_Stored records:_
* * * *

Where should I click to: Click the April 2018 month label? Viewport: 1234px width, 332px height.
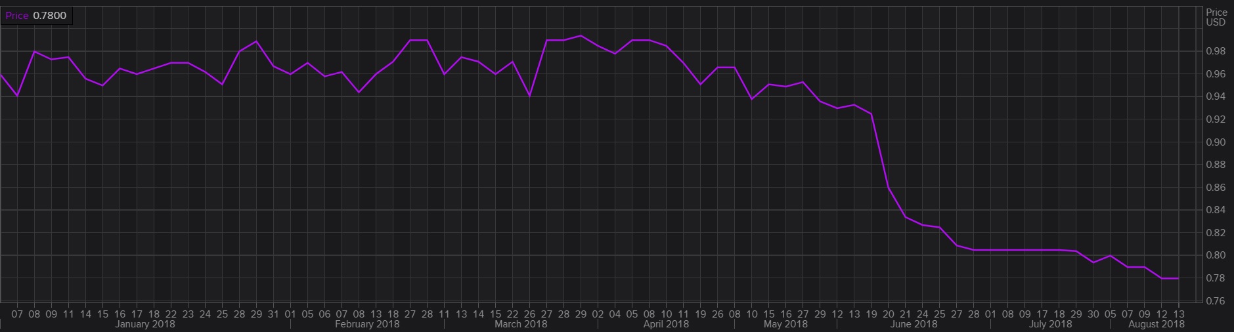[x=666, y=324]
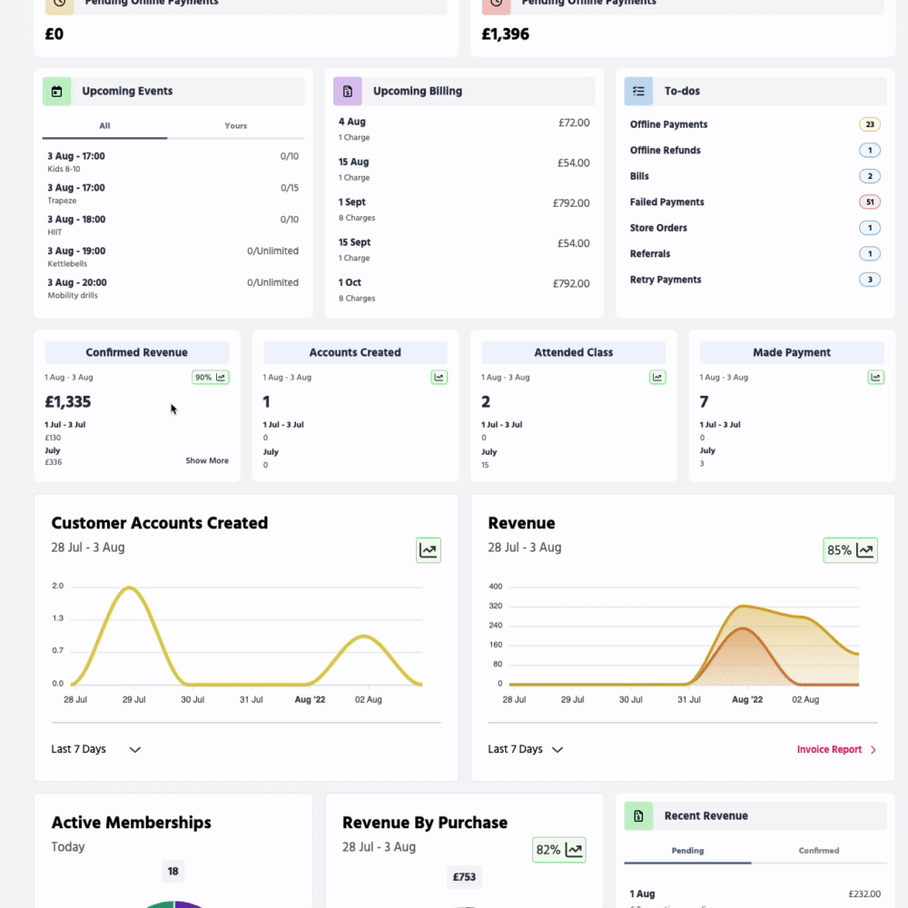Expand Confirmed Revenue with Show More
Screen dimensions: 908x908
207,461
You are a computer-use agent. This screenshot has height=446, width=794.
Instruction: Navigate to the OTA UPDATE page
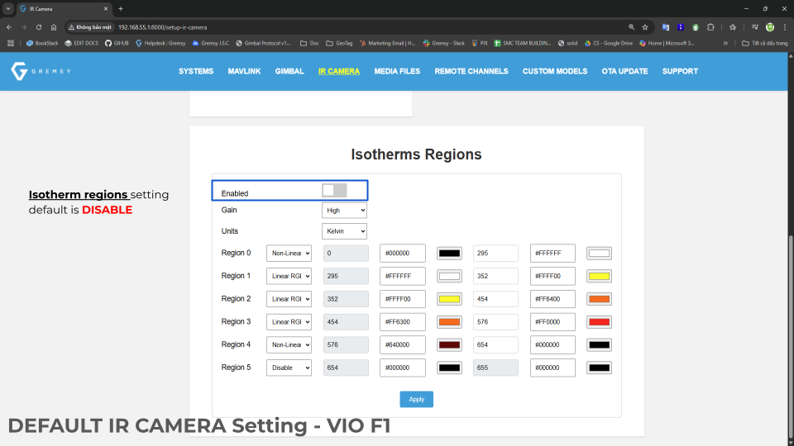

* * * *

_WHAT YOU NEED TO DO:_
If an entry holds an image, omit that image and print the remainder exactly as it stands.

_FINISHED EXERCISE:_
Where should I click to: Click the April 2018 month label? Viewport: 1234px width, 332px height.
[x=666, y=324]
Expand Confirmed Revenue with Show More
Screen dimensions: 908x908
207,461
You are a computer-use agent. This screenshot has height=446, width=794.
Instruction: Navigate to the OTA UPDATE page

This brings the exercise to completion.